* [MATERIAL PROVIDED]
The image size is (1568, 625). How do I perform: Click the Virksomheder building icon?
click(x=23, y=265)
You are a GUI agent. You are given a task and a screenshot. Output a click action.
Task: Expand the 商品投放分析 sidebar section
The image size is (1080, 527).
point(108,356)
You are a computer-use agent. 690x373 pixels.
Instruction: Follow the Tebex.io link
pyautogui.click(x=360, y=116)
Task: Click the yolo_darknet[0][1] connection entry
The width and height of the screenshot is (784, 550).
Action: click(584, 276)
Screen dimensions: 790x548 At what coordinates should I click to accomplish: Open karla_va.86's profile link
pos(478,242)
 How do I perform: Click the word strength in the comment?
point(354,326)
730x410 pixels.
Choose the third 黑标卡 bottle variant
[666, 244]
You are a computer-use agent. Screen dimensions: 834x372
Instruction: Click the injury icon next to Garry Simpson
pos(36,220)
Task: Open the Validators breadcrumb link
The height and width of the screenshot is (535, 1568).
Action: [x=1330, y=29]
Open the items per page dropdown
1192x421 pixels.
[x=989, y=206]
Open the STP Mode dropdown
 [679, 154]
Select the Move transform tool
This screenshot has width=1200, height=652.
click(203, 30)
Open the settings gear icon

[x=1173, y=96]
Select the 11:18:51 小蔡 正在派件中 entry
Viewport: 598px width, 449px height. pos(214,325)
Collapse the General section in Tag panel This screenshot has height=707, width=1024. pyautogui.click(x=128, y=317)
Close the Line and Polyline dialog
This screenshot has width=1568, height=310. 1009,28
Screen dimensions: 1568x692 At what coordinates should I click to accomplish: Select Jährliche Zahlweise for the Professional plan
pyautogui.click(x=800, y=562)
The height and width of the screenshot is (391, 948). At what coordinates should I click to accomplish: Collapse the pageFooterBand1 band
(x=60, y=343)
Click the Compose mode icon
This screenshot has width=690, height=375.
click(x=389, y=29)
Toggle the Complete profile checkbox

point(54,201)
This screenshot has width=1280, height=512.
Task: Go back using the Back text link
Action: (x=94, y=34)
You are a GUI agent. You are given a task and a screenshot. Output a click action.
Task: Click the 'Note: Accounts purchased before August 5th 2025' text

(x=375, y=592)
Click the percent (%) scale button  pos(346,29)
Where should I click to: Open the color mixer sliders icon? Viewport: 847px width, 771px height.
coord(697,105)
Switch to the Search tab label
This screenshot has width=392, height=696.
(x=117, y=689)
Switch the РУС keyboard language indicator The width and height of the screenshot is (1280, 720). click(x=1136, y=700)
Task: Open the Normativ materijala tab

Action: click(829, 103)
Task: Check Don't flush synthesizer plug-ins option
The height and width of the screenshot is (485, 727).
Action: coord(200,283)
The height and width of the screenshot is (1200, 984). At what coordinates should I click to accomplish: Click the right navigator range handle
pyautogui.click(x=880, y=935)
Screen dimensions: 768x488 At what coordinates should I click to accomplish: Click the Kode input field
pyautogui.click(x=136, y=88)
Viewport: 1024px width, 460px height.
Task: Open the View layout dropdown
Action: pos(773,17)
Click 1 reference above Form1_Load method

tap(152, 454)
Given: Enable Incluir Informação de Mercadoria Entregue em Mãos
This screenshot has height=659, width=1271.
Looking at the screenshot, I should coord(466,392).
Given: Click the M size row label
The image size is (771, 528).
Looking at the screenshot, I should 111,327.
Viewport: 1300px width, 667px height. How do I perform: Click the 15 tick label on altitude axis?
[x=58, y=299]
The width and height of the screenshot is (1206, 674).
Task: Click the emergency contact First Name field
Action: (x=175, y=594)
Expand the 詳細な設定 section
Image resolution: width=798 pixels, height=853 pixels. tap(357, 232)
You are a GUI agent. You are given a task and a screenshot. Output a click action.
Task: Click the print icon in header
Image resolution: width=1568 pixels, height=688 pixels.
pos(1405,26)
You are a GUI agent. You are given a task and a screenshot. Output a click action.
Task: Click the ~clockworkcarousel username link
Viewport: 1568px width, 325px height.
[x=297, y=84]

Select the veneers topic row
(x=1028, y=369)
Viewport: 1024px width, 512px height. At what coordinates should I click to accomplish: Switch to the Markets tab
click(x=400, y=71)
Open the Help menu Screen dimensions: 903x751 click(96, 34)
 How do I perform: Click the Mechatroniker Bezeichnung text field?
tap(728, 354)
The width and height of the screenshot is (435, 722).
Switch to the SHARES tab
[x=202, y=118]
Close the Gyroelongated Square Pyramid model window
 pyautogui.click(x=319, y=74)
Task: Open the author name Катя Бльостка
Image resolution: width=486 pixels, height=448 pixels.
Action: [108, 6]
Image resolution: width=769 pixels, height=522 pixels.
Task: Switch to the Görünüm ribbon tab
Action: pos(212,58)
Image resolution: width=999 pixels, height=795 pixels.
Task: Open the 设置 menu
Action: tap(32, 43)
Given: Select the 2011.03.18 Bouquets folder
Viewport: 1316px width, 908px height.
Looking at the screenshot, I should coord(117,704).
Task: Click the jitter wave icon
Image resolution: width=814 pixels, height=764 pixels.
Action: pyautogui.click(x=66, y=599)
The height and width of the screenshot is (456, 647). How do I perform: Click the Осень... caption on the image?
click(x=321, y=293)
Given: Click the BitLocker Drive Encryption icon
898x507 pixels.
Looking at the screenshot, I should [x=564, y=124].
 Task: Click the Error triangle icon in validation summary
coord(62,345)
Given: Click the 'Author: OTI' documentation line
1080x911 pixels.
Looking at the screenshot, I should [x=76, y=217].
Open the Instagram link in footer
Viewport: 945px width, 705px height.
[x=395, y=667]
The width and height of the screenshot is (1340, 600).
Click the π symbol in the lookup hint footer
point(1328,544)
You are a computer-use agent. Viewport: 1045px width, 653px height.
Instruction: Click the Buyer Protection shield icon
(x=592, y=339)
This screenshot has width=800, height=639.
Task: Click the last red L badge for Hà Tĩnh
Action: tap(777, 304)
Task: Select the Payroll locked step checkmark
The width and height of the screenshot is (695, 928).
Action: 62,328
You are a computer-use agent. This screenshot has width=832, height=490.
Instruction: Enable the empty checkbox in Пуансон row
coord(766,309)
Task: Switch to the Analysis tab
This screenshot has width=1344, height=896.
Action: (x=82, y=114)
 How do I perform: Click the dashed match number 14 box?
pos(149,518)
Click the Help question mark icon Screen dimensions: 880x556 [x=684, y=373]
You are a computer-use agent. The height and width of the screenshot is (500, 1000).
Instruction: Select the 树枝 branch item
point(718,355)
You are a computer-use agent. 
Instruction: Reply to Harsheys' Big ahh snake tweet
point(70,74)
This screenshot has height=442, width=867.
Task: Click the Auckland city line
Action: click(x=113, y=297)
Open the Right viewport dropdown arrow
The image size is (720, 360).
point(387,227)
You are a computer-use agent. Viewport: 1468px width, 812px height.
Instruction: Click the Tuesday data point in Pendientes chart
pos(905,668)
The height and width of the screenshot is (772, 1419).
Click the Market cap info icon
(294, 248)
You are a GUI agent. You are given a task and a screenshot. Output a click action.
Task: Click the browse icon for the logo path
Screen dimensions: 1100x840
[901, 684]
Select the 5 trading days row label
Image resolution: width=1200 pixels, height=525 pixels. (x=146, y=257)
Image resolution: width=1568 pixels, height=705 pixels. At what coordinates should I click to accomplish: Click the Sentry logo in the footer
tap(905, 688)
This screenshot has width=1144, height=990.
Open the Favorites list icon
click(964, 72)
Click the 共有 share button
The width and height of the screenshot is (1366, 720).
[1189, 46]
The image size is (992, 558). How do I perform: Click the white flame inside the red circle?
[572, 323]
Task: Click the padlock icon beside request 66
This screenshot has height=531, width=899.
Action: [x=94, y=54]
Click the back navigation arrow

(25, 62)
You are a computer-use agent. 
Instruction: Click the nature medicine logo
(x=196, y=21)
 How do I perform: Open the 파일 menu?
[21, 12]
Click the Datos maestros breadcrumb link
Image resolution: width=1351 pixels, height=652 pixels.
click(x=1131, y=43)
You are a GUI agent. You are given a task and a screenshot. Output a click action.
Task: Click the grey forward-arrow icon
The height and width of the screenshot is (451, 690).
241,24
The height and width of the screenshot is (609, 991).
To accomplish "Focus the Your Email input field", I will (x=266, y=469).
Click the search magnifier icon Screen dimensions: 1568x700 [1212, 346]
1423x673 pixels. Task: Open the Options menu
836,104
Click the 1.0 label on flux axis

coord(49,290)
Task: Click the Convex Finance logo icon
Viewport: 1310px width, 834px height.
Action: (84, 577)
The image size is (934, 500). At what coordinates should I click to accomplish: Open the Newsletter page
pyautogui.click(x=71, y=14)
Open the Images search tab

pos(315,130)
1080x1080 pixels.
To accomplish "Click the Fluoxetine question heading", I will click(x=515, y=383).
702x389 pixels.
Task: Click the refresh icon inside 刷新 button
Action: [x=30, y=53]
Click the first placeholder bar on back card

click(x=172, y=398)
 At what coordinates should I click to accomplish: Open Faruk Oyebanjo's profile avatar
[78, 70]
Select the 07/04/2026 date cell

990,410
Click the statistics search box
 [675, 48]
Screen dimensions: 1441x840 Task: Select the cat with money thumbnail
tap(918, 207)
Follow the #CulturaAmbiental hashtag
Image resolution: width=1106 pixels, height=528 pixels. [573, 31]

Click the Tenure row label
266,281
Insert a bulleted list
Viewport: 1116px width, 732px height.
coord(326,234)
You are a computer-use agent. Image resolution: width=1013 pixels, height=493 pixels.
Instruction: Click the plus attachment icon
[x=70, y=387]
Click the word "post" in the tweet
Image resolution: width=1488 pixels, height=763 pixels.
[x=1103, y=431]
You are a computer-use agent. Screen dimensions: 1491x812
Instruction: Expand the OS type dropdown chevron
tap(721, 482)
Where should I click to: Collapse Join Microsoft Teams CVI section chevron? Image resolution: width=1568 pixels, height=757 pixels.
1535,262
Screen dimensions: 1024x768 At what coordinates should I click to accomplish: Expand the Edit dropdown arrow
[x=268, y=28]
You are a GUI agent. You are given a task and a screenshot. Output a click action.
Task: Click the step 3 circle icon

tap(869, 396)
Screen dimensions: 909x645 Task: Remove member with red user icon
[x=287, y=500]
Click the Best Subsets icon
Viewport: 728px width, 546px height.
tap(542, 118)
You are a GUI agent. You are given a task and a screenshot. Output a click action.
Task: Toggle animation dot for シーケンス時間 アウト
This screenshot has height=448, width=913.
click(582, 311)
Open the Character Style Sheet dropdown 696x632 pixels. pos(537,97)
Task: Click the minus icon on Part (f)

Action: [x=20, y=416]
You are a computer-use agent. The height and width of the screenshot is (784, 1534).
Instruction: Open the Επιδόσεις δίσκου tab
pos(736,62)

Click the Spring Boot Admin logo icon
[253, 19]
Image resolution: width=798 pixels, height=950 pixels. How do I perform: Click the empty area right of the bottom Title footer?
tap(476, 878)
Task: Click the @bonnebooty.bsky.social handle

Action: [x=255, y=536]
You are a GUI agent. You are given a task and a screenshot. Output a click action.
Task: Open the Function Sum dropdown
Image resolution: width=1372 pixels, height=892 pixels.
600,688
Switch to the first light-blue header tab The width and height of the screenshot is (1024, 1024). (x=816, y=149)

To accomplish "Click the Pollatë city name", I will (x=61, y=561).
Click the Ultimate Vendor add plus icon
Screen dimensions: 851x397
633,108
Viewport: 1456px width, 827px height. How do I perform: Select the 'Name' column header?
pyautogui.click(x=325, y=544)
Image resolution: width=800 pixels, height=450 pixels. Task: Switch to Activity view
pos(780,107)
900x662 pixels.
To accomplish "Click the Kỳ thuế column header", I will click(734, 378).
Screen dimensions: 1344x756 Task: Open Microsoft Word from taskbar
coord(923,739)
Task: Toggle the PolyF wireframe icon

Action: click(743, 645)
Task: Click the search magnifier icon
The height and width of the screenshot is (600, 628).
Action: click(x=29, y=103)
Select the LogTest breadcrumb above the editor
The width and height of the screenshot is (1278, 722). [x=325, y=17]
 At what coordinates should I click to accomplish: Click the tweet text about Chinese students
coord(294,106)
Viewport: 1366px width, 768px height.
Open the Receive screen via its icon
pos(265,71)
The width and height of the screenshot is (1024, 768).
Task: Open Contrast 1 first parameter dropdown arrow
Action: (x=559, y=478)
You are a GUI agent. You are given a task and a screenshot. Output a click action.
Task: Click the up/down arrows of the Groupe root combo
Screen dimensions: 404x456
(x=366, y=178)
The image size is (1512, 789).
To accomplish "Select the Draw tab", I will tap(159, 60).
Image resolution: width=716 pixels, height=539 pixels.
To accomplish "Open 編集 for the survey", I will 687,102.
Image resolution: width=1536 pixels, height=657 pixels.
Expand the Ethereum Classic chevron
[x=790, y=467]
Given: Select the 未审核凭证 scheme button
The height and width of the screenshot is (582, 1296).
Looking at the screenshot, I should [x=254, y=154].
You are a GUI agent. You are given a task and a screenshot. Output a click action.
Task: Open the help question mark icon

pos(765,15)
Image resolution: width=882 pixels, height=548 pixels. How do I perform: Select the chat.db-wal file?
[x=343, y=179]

* [ACTION ITEM] Please reproduce the lines from the line with "This screenshot has width=1200, height=652." to the line with "Click the percent", both ends included, exactly as they appear above.

* [FINAL ANSWER]
This screenshot has width=1200, height=652.
click(203, 30)
Open the settings gear icon

[x=1173, y=96]
Select the 11:18:51 小蔡 正在派件中 entry
Viewport: 598px width, 449px height. pos(214,325)
Collapse the General section in Tag panel This screenshot has height=707, width=1024. pyautogui.click(x=128, y=317)
Close the Line and Polyline dialog
This screenshot has width=1568, height=310. 1009,28
Screen dimensions: 1568x692 At what coordinates should I click to accomplish: Select Jährliche Zahlweise for the Professional plan
pyautogui.click(x=800, y=562)
The height and width of the screenshot is (391, 948). At what coordinates should I click to accomplish: Collapse the pageFooterBand1 band
(x=60, y=343)
Click the Compose mode icon
This screenshot has width=690, height=375.
click(x=389, y=29)
Toggle the Complete profile checkbox

point(54,201)
This screenshot has width=1280, height=512.
Task: Go back using the Back text link
Action: (x=94, y=34)
You are a GUI agent. You are given a task and a screenshot. Output a click action.
Task: Click the 'Note: Accounts purchased before August 5th 2025' text

(x=375, y=592)
Click the percent (%) scale button  pos(346,29)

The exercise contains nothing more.